> **Aim of the exercise**: Within the data below, find the string "University" and return each line where it occurs.

-------- Data supplied

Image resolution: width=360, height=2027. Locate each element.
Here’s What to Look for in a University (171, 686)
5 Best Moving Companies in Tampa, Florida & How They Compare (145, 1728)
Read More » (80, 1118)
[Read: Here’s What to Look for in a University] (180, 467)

----------------
-------- Data supplied

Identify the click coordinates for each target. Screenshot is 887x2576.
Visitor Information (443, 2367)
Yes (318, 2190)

----------------

> **Task solution**:
Here’s What to Look for in a University (171, 686)
[Read: Here’s What to Look for in a University] (180, 467)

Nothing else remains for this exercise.